Canada launches first gene therapy trial for Fabry disease
January 24, 2013 in Diseases, Conditions, Syndromes
Researchers in Calgary have launched the first gene therapy clinical trial in the world for Fabry disease, a rare inherited enzyme deficiency that can shorten the lifespan of people who have it by as much as 40 years.
Researchers will first remove a quantity of stem cells from a Fabry patient's blood. Then a working copy of a new gene will be inserted into the stem cells using a specially engineered virus. During the final phase of the trial, researchers hope to transplant these stem cells back into the donor patient and the new, working copy of the gene will make the missing enzyme.
The clinical trial has been prompted by promising gene therapy results in mice performed in the laboratory of Dr. Jeffrey Medin at the University Health Network in Toronto. Dr. Medin is the principal investigator of the pan-Canada team grant that is supporting this trial.

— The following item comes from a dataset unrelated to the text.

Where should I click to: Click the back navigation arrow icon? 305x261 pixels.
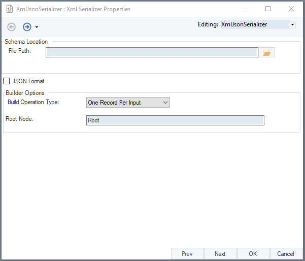[12, 27]
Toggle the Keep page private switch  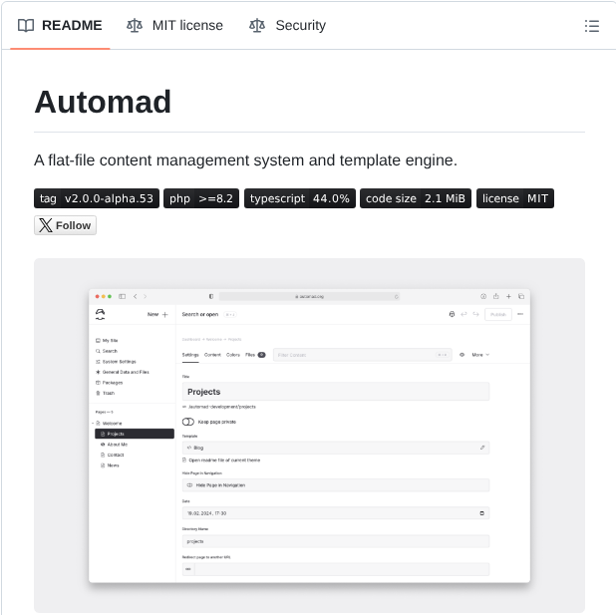coord(188,422)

"We hope this will one day become a form of treatment that effectively cures Fabry disease," says Dr. Aneal Khan, a medical geneticist based at Alberta Children's Hospital, who is leading the Calgary segment of the national project.
"It could also help establish a platform on which we can create gene therapies for other illnesses and establish Calgary as a national leader in this experimental field of interventional genetics."

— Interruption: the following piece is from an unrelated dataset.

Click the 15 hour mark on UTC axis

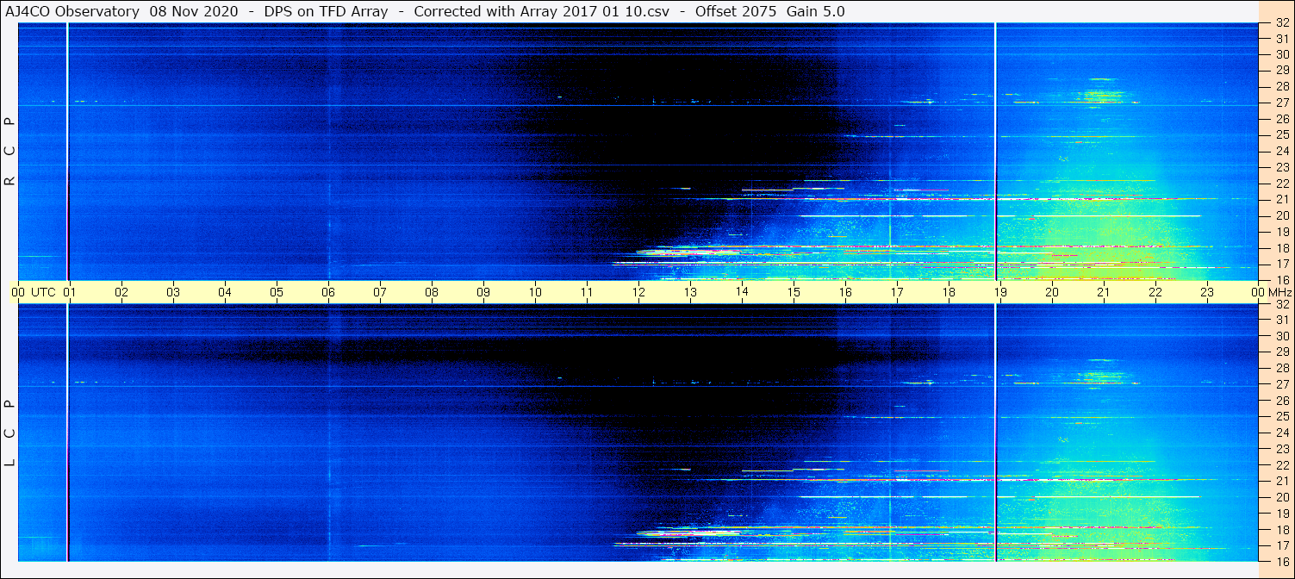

Although several gene therapies have been used in Canada for cancer, this study will be the first in the country to test a gene therapy for an inherited metabolic disorder.
People with Fabry disease have a change in a gene called GLA and can't make enough enzyme to break down a fatty substance called Gb3. The build-up of Gb3 can lead to problems in the kidneys, heart and brain. About 400 Canadians, including 25 Calgarians, have Fabry disease.
Although the project is headquartered in Toronto, physicians and scientists in Calgary will play a major role in the clinical trial. In particular, the lab at Foothills Medical Centre in Calgary has specialized expertise in the stem cell filtering process that will be used for the clinical trial.
"The trigger that's making all this possible is Calgary's expertise in isolating the specific blood stem cells we need," says Dr. Medin. "Without a sufficient quantity of those stem cells to work with, our likelihood of success would be greatly reduced."
In the Fabry trial, technologists led by Dr. Nicole Prokopishyn, director of the Calgary Laboratory Services Cellular Therapy Lab, processed the blood from a donor patient and isolated a specific type of stem cell called a CD34+ cell.
Christopher Armstrong, a 34-year-old Calgarian with Fabry disease, recently donated his blood for key initial experiments for the first phase of the trial. Nearly a billion of Christopher's CD34+ cells have been isolated and will be sent to Dr. Medin's lab in Toronto. Dr. Medin's team will take those cells and, using a modified virus, insert a working copy of the GLA gene into the stem cells.
"We use a type of virus called a lentivirus, which has been modified in a couple of critical ways," says Dr. Medin, who is also a professor in the Department of Medical Biophysics at the University of Toronto. "First, it's been stripped of any of its disease-causing capability and is safe. Second, it has the corrected functional GLA gene, which will cause the donor cells to make the correct enzyme. When the corrected cells circulate in the blood, they also secrete the enzyme, which is then taken up by unmodified cells. This effectively extends the therapy afforded by the modified stem cells."
The corrected cells go back into the donor patient, meaning there is less likelihood for rejection compared to cells coming from a different individual.
Like many other Fabry patients, Armstrong is currently on Enzyme Replacement Therapy (ERT), which requires a home care nurse to come to his house every two weeks to administer an infusion of medication. Although the infusions help manage his illness, they aren't a cure and they're something he has to organize his life around.
Armstrong, who was diagnosed in 2007, has experienced a thickening in one of the walls of his heart due to Fabry disease. "Even if the research meant that I had to come in once every six months for Enzyme Replacement Therapy, instead of every two weeks, then it would still be another step toward living a normal life," Armstrong says.
In the current pre-clinical phase of the study, researchers hope to demonstrate Armstrong's corrected stem cells are able to provide a source of enzyme in a specially adapted mouse that has Fabry disease. After this is accomplished, the second phase will repeat the experiment using a new donor with all the checks and balances needed for a human trial. Once the pre-clinical experimental results have satisfied the regulatory requirements of Health Canada, the team aims to treat the first human Fabry disease patient, which they estimate will be within two years.